Но Гогия толкнул свою дочурку, и она полетела прямо в золу. Девочка, ждавшая ласки от отца, испугалась, обиделась и так закричала, что у бедной Марине сердце оборвалось. Никогда раньше Гогия не обращался с детьми грубо. Ошеломленная, она подскочила к девочке, подняла ее из золы и сунула ей в рот свою грудь. Но, увы, от пережитого за день у нее пропало молоко, и голодный ребенок напрасно теребил сосок.
Гогия сел перед очагом, уперся локтями в колени, опустил голову на руки и застыл в молчании. Между тем, Марине, немного придя в себя, стала хлопотать по хозяйству. Она испекла детям лепешку и поделила ее между ними.
– А ты не хочешь попробовать?.. – спросила она мужа. – Что уж теперь убиваться? Ничему слезами не поможешь. Что поделаешь? Со многими и похуже нашего бывало. Умные люди говорят: беду надо каменной стеной встречать. Успокойся, съешь кусок лепешки, запей вином. Можно ли целый день не есть?

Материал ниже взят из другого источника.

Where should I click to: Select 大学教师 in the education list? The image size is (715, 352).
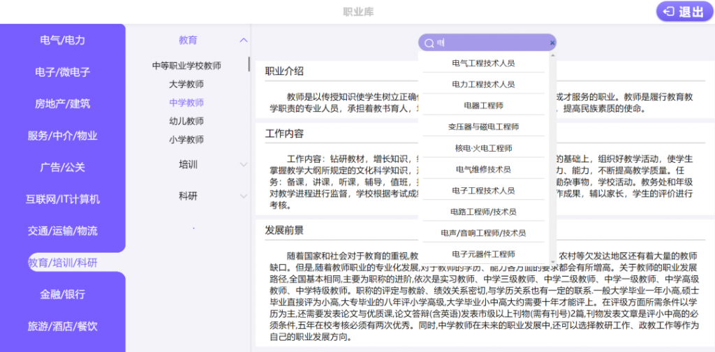186,84
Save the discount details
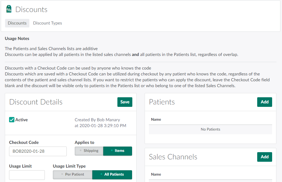 125,102
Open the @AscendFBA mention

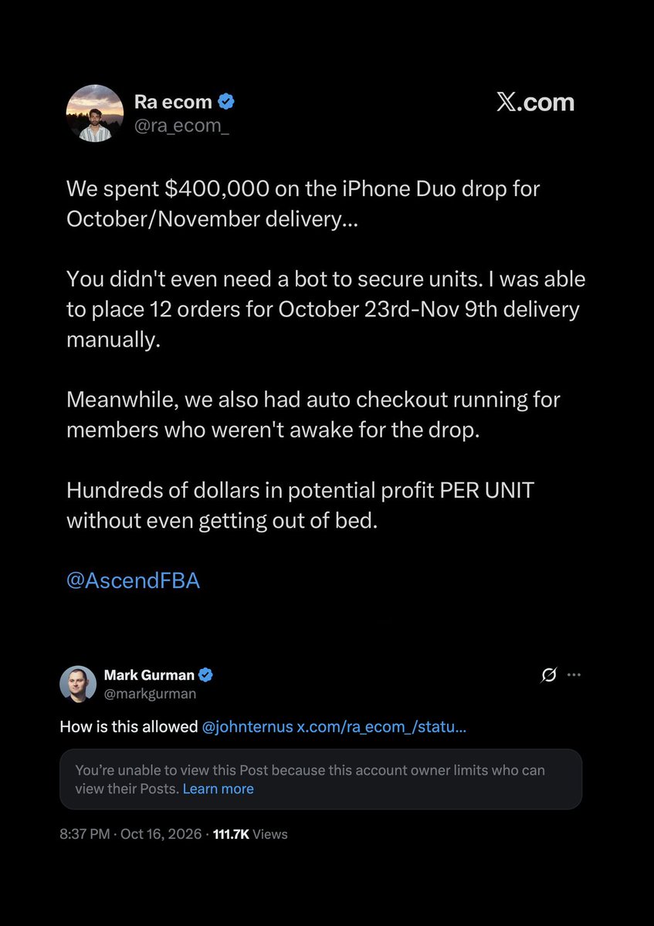pos(133,580)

С этими словами Марине поднесла мужу стакан вина и деревянную миску с куском лепешки, замешанной на сыре.
– Отстань! – крикнул Гогия на жену, швырнув прямо в огонь миску с хлебом и стакан.
– Ой, горе мое! На нем лица нет! До еды ли ему? – воскликнула Марине. – Лишь бы ума не решился. Чего только с ним сегодня не делали злые люди? Евреи, и те так мучили христиан. И как это, – чтоб собаки меня загрызли, – я жива осталась, глядя на его муки!.. Боже, пошли беду тем, кто нас обидел! – причитала и проклинала Марине.

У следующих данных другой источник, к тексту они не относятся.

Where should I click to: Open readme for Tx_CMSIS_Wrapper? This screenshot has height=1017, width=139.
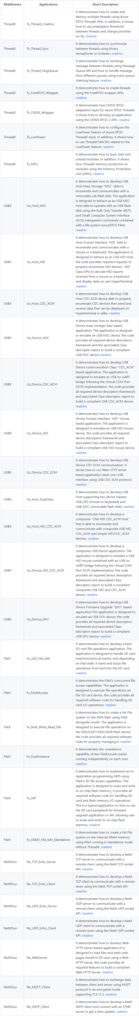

Надеясь, что Гогия отдохнет, выспится и постепенно успокоится, она принялась готовиться к встрече Нового года. Но что жарить? Борова забрали, кур переловили. Даже все ватрушки стащили.
Марине достала остатки муки, замесила тесто и поставила его у очага. Потом попыталась поймать курицу, но куры спали на высокой ветке и достать их было не легко. Она измучилась, но так курицы и не достала. Особенно мешала ей работать маленькая Тебро. Обиженная отцом, она прилипла к юбке матери.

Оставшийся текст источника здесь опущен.